Borsalino men's Spring/Summer 2019 collection

MILAN — “The goal is wake it up and shake it,” said Philippe Camperio, executive chairman of Haeres Equita, referring to the Borsalino brand.

On Thursday, the private equity group won the auction led by Borsalino’s administrators for the acquisition of a range of the hat maker’s assets, including the manufacturing capabilities and 10 monobrand stores, seven of them directly operated by the company.

Haeres Equita, which offered a sum of 6.4 million euros, already owns the right to use the name of the brand, acquired in July 2017 from bank Mediocredito for a sum of 18 million euros.

Winning the auction, Haeres Equita is at the end of a long and troubled journey that started in December 2015. Back then, the private equity filed an offer and, along with presenting a business plan, it also deposited 15.5 million euros to start covering Borsalino’s debts. This allowed Haeres Equita to take over the firm’s management and operations by renting the company in 2016.

Although Haeres Equita quickly started restructuring and reorganizing the company with positive results, in December 2016 its composition plan was rejected by the two administrators selected by the court of Alessandria, Italy, where Borsalino is based. However, they allowed the fund to prolong the rental of the company, which by Italian law is a necessary step, until the end of July 2018.

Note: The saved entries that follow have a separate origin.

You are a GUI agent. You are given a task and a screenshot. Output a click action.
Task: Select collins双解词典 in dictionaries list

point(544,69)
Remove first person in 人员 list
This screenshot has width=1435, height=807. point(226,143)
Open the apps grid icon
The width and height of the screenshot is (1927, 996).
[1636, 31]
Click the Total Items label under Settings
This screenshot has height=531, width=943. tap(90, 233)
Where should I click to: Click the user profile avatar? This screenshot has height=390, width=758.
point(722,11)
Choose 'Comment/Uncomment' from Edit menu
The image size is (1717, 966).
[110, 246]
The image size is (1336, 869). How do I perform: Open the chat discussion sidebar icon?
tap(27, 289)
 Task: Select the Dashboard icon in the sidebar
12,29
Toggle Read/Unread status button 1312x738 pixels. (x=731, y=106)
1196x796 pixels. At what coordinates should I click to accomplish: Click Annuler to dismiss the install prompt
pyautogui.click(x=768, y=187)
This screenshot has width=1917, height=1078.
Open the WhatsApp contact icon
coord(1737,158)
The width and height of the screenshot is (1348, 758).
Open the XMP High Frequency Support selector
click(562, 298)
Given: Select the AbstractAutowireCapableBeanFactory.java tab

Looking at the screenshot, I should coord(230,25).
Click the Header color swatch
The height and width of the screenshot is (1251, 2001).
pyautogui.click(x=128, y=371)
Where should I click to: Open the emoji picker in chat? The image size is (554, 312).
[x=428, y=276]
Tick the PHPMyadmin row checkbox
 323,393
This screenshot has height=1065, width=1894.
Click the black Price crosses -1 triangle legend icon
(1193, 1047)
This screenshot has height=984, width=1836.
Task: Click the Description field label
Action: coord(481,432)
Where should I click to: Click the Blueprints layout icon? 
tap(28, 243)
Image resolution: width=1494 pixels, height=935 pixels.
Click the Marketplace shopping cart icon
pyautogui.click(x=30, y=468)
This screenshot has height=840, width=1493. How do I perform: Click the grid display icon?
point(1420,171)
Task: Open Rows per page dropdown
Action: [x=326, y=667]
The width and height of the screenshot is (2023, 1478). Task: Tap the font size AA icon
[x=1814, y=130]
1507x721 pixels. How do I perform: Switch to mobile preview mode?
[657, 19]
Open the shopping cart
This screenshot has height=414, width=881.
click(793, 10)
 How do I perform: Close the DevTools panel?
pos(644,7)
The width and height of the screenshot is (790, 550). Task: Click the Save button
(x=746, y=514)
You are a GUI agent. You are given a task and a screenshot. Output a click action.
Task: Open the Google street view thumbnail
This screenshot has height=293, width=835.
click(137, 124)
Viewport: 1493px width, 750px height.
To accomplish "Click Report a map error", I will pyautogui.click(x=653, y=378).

Borsalino, which was established in 1857, was hit by financial problems in 2015, when previous owner Marco Marenco was arrested in Lugano, Switzerland, at the end of April that year. He had been wanted by the police since the previous summer for fraudulent bankruptcy and tax evasion related to a web of holdings, mainly in gas and energy, for a total worth of 3.5 billion euros.

“It took three years to buy and save the company, which is a lot, but if we look back we actually achieved what we targeted three years ago,” said Camperio, who despite the difficulties never lost confidence in the value of the project and in the actual potential of the Borsalino label.

Internationalization will be instrumental to the growth of the brand, according to Camperio, who pointed at Japan and the United States as the most appealing markets for Borsalino.

In particular, the company, which closed 2017 with revenues of 17.5 million euros, in line with the previous year, will start directly distributing its collections in Japan starting this summer.

“Borsalino used to sell about one million hats a year in the United States. Our goal is to sell one million hats a year only in the Upper East Side,” touted Camperio, referring to the huge opportunities he sees in the U.S. market, where the company aims to sell in hat shops as well as in department stores and fashion specialty retailers.

While Camperio revealed that in the next five years he expects the brand’s production to increase five times on a yearly basis, and the number of employees focused on manufacturing products will increase between five and 10 percent a year, the plan is to open one store annually.

The retail expansion strategy is expected to begin at the end of 2019 with the opening of a flagship in New York. In addition, by the end of September, Borsalino will launch a new directly operated e-commerce. Currently, online sales account for 5 percent of the label’s total business.

Along with fully refreshing and rejuvenating its product offering — also with the introduction of capsule collections developed in collaboration with brands, designers and artists — Borsalino aims to expand its women’s business, which currently accounts for 30 percent of the company’s total sales.

Asked about a potential initial public offering, Camperio responded: “Most probably. Being listed allows faster and more sustainable growth.” The IPO, he added, could take place on the AIM markets for smaller companies in Milan and London.